Permissioned Domains (XLS-80) went live on Feb. 4 with 91% validator approval. The feature is designed to create credential-gated zones on a public ledger, a framework that can support regulated participation without turning the network into a private chain.
Token Escrow (XLS-85) activated on Feb. 12, extending XRPL’s native escrow functionality beyond XRP to Trustline-based tokens and multi-purpose token structures.
At the same time, Permissioned DEX would launch on Feb. 17. This builds on other features and allows institutions to participate in compliant on-chain activity while keeping sensitive user data off the ledger.
These additions strengthen the pitch that XRPL wants to be an institutional settlement layer, with tools that make compliance and conditional settlement more practical.
However, upgrades such as these are not immediate demand drivers for XRP itself, as their adoption takes time, and integrations have to be built.
For context, Token Escrow may increase the amount of XRP locked up as reserves, but the effect is likely to be modest at this stage.
XRPL ties certain on-ledger objects to owner reserves held in XRP. Even so, the incremental demand generated by Token Escrow may be small relative to the supply forces currently driving price movements.
Using the reserve math of assuming 0.2 XRP per object, 100,000 new escrow objects would require approximately 20,000 XRP in additional reserves.
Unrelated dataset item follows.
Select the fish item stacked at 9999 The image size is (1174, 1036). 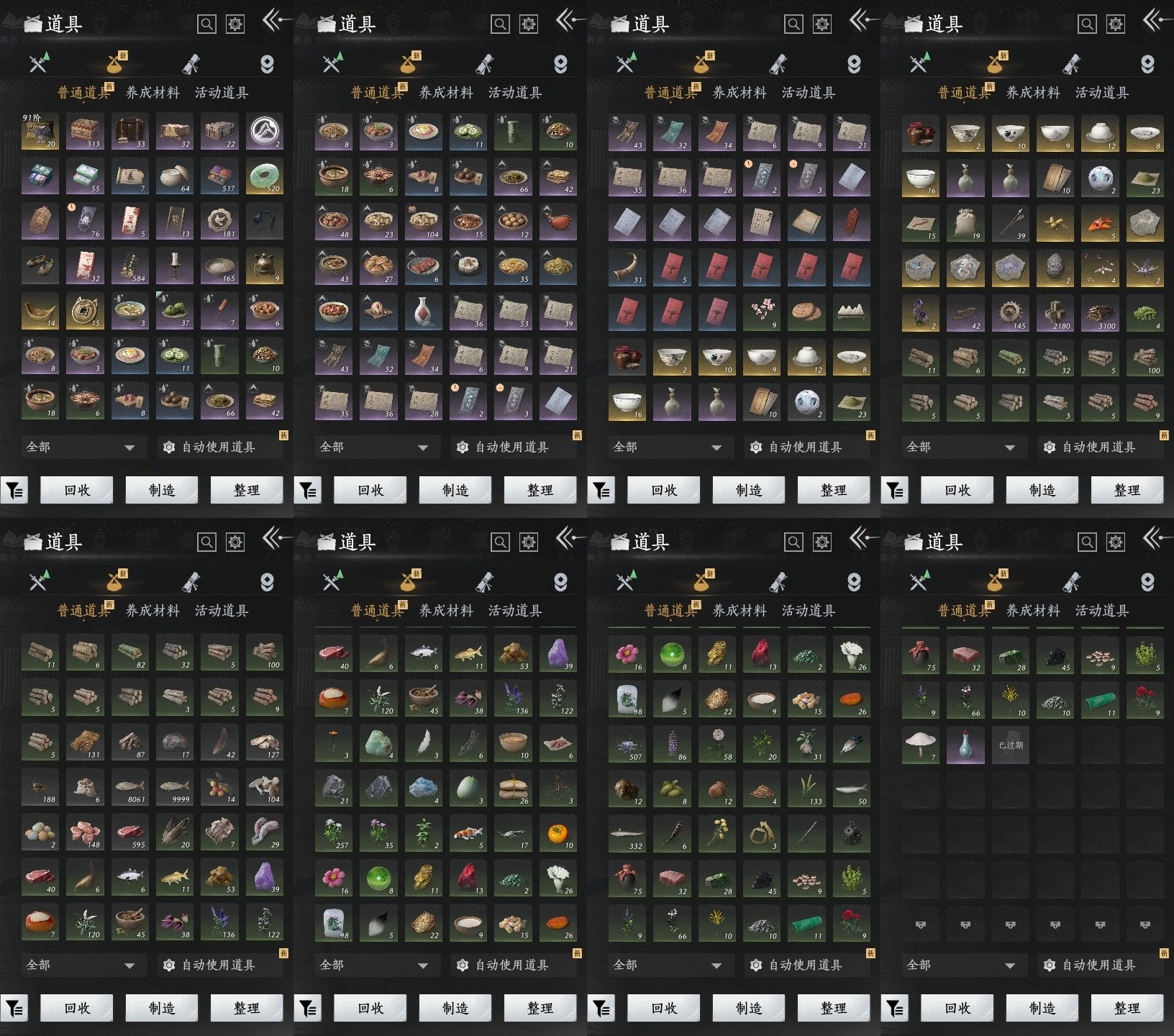tap(175, 789)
Even at 1 million escrow objects, the reserve requirement rises to roughly 200,000 XRP.
In other words, Token Escrow strengthens the network’s settlement plumbing, but the near-term XRP reserve demand it creates remains minor relative to the volumes implied by the large exchange inflows of over $120 million.
That does not mean the network is stagnant. XRPL usage indicators have been improving.
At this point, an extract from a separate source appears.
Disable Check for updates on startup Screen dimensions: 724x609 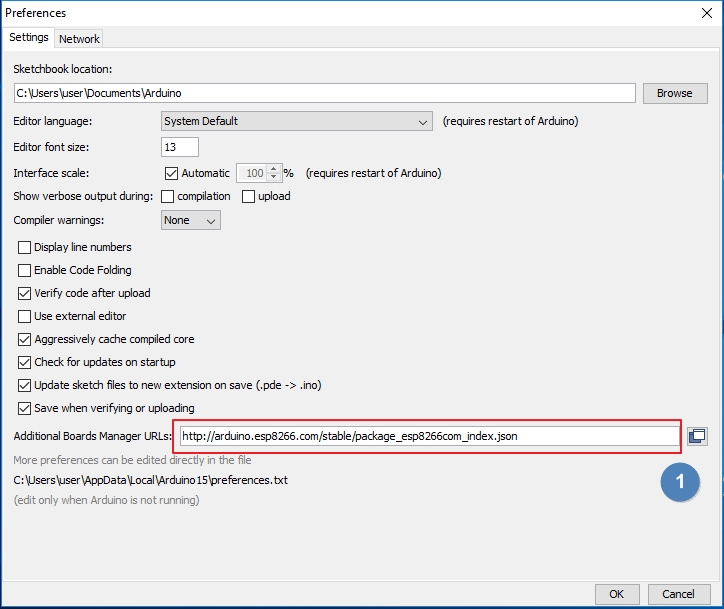[25, 362]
XRPL DEX activity has surged, with a 14-day moving average of DEX transaction counts reaching about 1.014 million, a 13-month high, based on CryptoQuant data.
At the same time, Ripple’s stablecoin footprint is expanding, with RLUSD’s market capitalization estimated at approximately $1.52 billion.
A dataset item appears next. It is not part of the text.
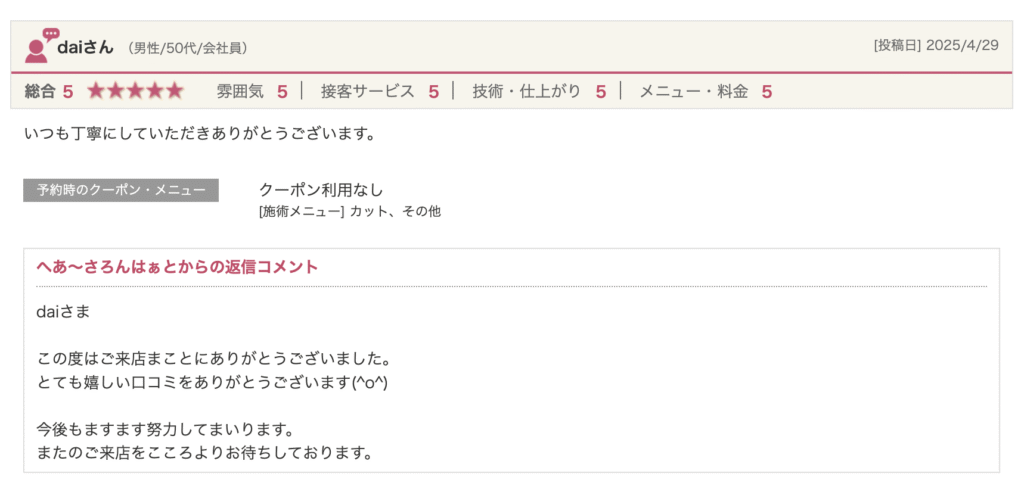Click the reviewer attributes 男性/50代/会社員

tap(187, 48)
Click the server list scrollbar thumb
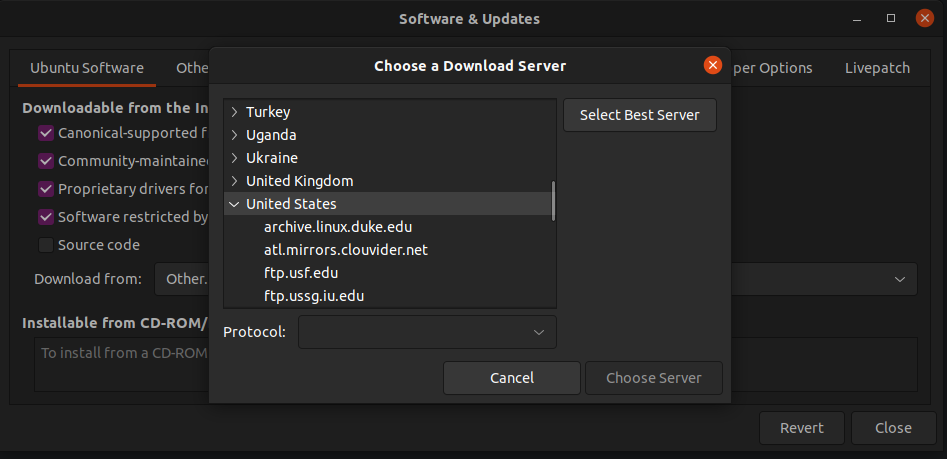Screen dimensions: 947x459 (x=553, y=201)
This is the paradox of the moment. Usage indicators can improve while price falls if the new activity does not translate into incremental XRP demand at the same pace as the supply and risk dynamics driving the market.
What investors are watching next, and the scenarios being traded
Over the next 4 to 12 weeks, XRP’s path is likely to hinge on whether supply signals cool faster than demand returns. The market is already pricing a set of scenarios, even if traders describe them differently.
One scenario is bear continuation, which would result in the token trading at approximately $1.10 to $1.35. In that path, whale-to-exchange flows stay elevated, and ETF flows remain inconsistent, keeping spot demand too soft to absorb supply.
Another is base-building, and XRP would oscillate between $1.35 to $1.80. In that version, exchange inflows plateau, and ETF flows stabilize into small net-positive weeks, allowing the price to form a floor even without a macroeconomic tailwind.
The third is a reflexive rebound, $1.80 to $2.40. This outcome would likely require a short streak of stronger ETF inflows or macro relief that collides with crowded bearish derivatives positioning, forcing cover and accelerating upside.
The core point is not the exact range. It is the mechanism. XRPL’s roadmap may strengthen the long-term case, but in the near term, XRP is still priced by the marginal buyer and seller.
Currently, the marginal signals are more supply arriving on exchanges, weaker ETF flow support, and a market mood that rewards caution.
If those inputs flip, even modestly, the same market that is ignoring institutional-grade upgrades today can reprice them quickly.